## TRECHO DE ORIGEM
------------------------------------------------------------
Babel é meu primeiro contato com a escrita da R.F. Kuang. Ainda não consegui ler a trilogia de A Guerra da Papoula, porém após essa experiencia, com toda a certeza eu irei ler. Ao mesmo tempo que esse livro também serviu como minha primeira experiência com a ficção especulativa.
Kuang consegue construir uma história poderosa e necessária sobre o colonialismo, escravidão, exploração e o poder da língua. É lindo ver à medida que acompanhamos o desenvolvimento o quanto somos confrontados com ideias enraizadas em nossa cultura e como sangramos outras culturas e regiões para beneficiar apenas a nós mesmos. Babel é aquele tipo de livro que te fará pensar e rever diversos conceitos e pré-conceitos que temos e esquecemos que estão lá.
Porém, para além disso tudo, o livro é uma grande aula sobre linguística e letramento. Fazia anos que havia visto um livro com tantas notas de rodapé (para além de textos acadêmicos). Cada uma dessas notas é tão rica quanto o texto principal e em vários momentos extremamente necessárias.
O cenário de Babel é a Londres de 1830, durante a Revolução da Prata. Aqui barras de prata mágicas (não no sentido de magia que estamos acostumados) moldaram a sociedade e transforaram a Grã-Bretanha em um grande império que se alimenta de suas colónias e as explora até conseguir o que quer: mais prata. No centro de tudo isso fica Babel, o imponente centro da tradução responsável pela criação e manutenção das barras de prata, através da exploração de línguas estrangeiras.
------------------------------------------------------------
## O QUE FAZER
1. De acordo com a resenha, em que cidade e em que ano se passa a história de Babel?
2. Transcreva da resenha o trecho que se inicia nas palavras "Kuang consegue construir" e termina logo após "momentos extremamente necessárias.".
3. Com base na resenha, explique como a Grã-Bretanha se tornou um grande império no cenário do livro e qual é o papel de Babel nesse processo.
As entradas abaixo não têm qualquer papel nesta etapa.

[Dados registrados]
------------------------------------------------------------
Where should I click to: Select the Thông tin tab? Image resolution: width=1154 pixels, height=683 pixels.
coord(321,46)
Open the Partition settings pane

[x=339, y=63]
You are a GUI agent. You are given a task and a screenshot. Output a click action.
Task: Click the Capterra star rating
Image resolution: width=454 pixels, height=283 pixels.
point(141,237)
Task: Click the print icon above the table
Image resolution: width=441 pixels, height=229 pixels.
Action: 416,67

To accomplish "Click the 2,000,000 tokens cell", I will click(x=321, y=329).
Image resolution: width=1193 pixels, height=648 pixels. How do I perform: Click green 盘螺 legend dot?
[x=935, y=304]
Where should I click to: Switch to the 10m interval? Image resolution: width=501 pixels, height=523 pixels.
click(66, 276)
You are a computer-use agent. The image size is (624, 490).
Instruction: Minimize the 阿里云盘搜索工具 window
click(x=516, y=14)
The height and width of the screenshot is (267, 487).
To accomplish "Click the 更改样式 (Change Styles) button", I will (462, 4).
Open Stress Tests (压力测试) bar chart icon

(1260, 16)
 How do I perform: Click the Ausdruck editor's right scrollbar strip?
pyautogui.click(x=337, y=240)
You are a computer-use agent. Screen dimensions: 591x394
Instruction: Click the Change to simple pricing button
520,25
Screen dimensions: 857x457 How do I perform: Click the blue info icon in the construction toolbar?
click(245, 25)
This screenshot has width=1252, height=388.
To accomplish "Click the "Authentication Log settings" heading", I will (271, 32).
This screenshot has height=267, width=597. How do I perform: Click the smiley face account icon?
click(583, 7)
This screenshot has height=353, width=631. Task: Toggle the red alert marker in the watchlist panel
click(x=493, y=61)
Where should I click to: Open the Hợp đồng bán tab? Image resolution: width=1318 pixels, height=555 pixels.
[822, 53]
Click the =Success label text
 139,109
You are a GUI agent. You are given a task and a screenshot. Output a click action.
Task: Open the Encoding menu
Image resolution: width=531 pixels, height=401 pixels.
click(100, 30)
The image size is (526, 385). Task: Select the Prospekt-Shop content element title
------------------------------------------------------------
## RESPOSTAS POR TAREFA
1. Na Londres de 1830, durante a Revolução da Prata.

2.
Kuang consegue construir uma história poderosa e necessária sobre o colonialismo, escravidão, exploração e o poder da língua. É lindo ver à medida que acompanhamos o desenvolvimento o quanto somos confrontados com ideias enraizadas em nossa cultura e como sangramos outras culturas e regiões para beneficiar apenas a nós mesmos. Babel é aquele tipo de livro que te fará pensar e rever diversos conceitos e pré-conceitos que temos e esquecemos que estão lá.
Porém, para além disso tudo, o livro é uma grande aula sobre linguística e letramento. Fazia anos que havia visto um livro com tantas notas de rodapé (para além de textos acadêmicos). Cada uma dessas notas é tão rica quanto o texto principal e em vários momentos extremamente necessárias.

3. Barras de prata mágicas moldaram a sociedade e transformaram a Grã-Bretanha em um grande império, que explora suas colônias em busca de mais prata. Babel, o centro da tradução, é responsável pela criação e manutenção dessas barras por meio da exploração de línguas estrangeiras.